The ability of an adult locust to fly is its characteristic being referred to in Nahum 3:16-17 in which the prophet taunts Nineveh by saying that when God's judgment comes, she will find that her guards and scribes have flown away. On the other hand, the leaping locust form a good comparison with other, larger animals. Job 39:19-20 has God asking Job, “Do you give the horse its might? Do you make it leap like the locust?”

But the most common point of comparison in the Bible relies on the image of the ravenous appetite of locusts. Thus, “Spoil was gathered as the caterpillar gathers, as locust leap, they leaped upon it.” (Isaiah 33:4) And Nahum 3:15 prophesies that Nineveh will be devoured as a locust devours.

The literal origin of this imagery can be traced back at least to God's warnings to Egypt where the eighth plague is of locusts who “devour everything growing in the fields.” I will not bother tracing all the many prophetic verses in the Bible in which God's justice on His enemies falls like an army of devouring locusts, but the two most extensive passages are worth noting.

Joel 1 pictures a hoard of locust as army, and in Joel 2 an army is described as a hoard of locust. “The prophecy of Joel was occasioned by an invasion of locusts (Joel 2:1-11; 2:25), which in Joel's prophetic imagination became an emblem of divine judgment against an apostate nation.
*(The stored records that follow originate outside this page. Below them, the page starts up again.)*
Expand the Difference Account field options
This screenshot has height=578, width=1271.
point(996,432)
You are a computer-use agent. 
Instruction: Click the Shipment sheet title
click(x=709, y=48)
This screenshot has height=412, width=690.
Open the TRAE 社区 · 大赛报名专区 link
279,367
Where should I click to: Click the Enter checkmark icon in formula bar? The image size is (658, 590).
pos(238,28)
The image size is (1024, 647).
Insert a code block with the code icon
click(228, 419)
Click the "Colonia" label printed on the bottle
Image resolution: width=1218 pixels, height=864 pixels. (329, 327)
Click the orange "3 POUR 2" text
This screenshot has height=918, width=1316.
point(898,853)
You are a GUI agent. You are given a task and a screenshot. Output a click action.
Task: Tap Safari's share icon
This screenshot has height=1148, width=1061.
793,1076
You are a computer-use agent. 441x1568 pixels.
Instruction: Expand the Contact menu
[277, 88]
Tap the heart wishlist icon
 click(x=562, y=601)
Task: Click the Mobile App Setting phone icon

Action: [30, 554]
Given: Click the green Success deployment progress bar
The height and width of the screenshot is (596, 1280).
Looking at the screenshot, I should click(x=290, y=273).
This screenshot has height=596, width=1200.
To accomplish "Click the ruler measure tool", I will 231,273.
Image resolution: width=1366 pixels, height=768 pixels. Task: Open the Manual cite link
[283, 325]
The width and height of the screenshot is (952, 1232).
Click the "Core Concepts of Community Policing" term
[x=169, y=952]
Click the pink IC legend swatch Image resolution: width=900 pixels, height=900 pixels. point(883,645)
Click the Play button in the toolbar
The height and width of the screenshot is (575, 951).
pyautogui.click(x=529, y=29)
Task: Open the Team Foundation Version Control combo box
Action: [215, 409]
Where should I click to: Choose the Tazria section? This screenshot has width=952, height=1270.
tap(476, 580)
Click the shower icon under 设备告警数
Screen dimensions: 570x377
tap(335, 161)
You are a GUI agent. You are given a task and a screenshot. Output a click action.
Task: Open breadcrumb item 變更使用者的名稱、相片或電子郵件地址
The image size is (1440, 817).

Joel describes the invasion with minute and technical accuracy, referring, for example, to the 'cutting locust,' 'the swarming locust,' 'the hopping locust,' and 'the destroying locust' in reference to the stages of the locusts' development.” (Dictionary of Biblical Imagery)

For other, briefer mentions of the locusts as images associated with God 's judgment, see passages such as Deuteronomy 28:42; I Kings 8:37; II Chronicles 7:13; Jeremiah 46:23; Amos 4:9; Psalm 78:46; and Psalm 105:34.

But the epitome comes in the final book of the Bible. As DBI states, “The tour de force of locust passages in the Bible is the apocalyptic locusts of Revelation 9:7-11. Beginning with a literal locust as the core of the description, the author's imagination then transforms the insect into a fantastic and terrifying image of judgment.”

I will not attempt to decipher all of the imagery in this passage (see my post on “Revelation 8-11” for some of it), but just note the ways this passage recaps some of the imagery mentioned above in various OT passages: these locust are compared to horses and an advancing army equipped with armor (9:7, 9); they have human characteristics (9:7,8); they possess wings to fly (9:9); they have strong teeth with which to devour (9:8); and they have the power to hurt people for months to come (9:10). But in stark contrast to the statement in Proverbs 30:27, these particular locusts have a king over them, which makes them a much more powerful force with which to reckon. Such will be the nature of the enemy in the last days, which can only be conquered by the might of God.